Un articolo pubblicato su Lancet scatena la reazione della comunità scientifica favorevole alla strategia della riduzione del danno da fumo.

Riccardo Polosa, docente di Medicina interna all’Università di Catania e fondatore del Centro di eccellenza per la riduzione del danno da fumo (Cohear) ritiene “non fondato su evidenze scientifiche” il commento pubblicato pochi giorni fa sulla rivista Lancet. L’articolo, destinato a fare discutere, ritorna sui casi di Evali – le malattie polmonari – verificatesi lo scorso anno negli Stati Uniti e ricondotti alla presenza dell’acetato di vitamina E nelle cartucce precaricate contenenti cannabis di provenienza illegale. Il giornale, però, lascia intendere che le cause della malattia potrebbe essere “multifattoriale”, cioè non da ricondurre esclusivamente all’acetato di vitamina E, lamentando che i Centres for disease control americani abbiano smesso di pubblicare aggiornamenti sulla questione.
Accostando le manifestazioni cliniche di Evali a quelle del covid-19 e citando un recente lavoro di Sarah Reagan-Steiner, l’articolo lascia intendere che l’uso della sigaretta elettronica potrebbe rappresentare un fattore di rischio di infezione da Sars-cov-2, in particolare per i minori. Per questo plaude a tutte le misure restrittive prese finora negli Stati Uniti, ricordando anche che il presidente della Commissione parlamentare per la politica economica e dei consumatori, Raja Krishnamoorthi, ha chiesto al commissario dell’Fda addirittura di ritirare dal mercato le sigarette elettroniche per tutta la durata della pandemia.

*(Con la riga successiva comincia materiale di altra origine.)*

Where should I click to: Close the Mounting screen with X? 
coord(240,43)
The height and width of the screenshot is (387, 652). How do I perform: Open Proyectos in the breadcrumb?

L’ultima stoccata il giornale la riserva a Public Health England, l’agenzia operativa del Ministero della salute britannico attualmente in odore di riorganizzazione proprio per la gestione della pandemia. Già lo scorso ottobre proprio sulla sigaretta elettronica ci fu un duro botta e risposta fra John Newton, direttore del dipartimento Health Improvement di Phe, e il direttore di Lancet. La rivista ritorna sul tema, invitando l’agenzia ad “adottare il principio di precauzione per mitigare il danno potenziale ai polmoni e la suscettibilità all’infezione in tempi di covid-19”.
Dare la colpa ai prodotti del vaping per qualsiasi cosa è diventato il nuovo sport nazionale negli Stati Uniti”, commenta il professor Polosa. “È ben noto – continua – che la malattia Evali non ha niente a che fare con le sigarette elettroniche con nicotina in commercio e non vi sono diagnosi di un maggiore rischio di covid-19 per chi svapa. In realtà nemmeno il fumo, che è letale, è un fattore di rischio di ospedalizzazione per covid-19, come dimostrato da una ampia meta-analisi che prende in considerazione più di 6500 casi”.
Critico sull’associazione fra sigarette elettroniche, Evali e covid-19 anche Derek Yach. Il direttore di Foundation for a smoke free world ricorda come il vaping non è stata la causa delle malattie polmonari, dovute invece a cartucce contaminate con Thc vendute illegalmente, come confermato alla fine dai Cdc e dall’Fda. Il problema – secondo Yach – è che nel frattempo attivisti, associazioni media e politici avevano demonizzato la sigaretta elettronica e la riduzione del danno da fumo. “Il risultato – commenta Yach – sono state politiche sbagliate che hanno incrementato l’uso delle sigarette elettroniche e spinto la politica e i legislatori a credere che la nicotina e il vaping causino il cancro. Non è così”. Con la pandemia il copione sembra ripetersi. “Come durante Evali – conclude Yach – i politici saltano sul carro e usano la pandemia per chiedere di vietare il vaping. Purtroppo questo non farà altro che rinforzare il fumo, che apparirà il comportamento meno dannoso”.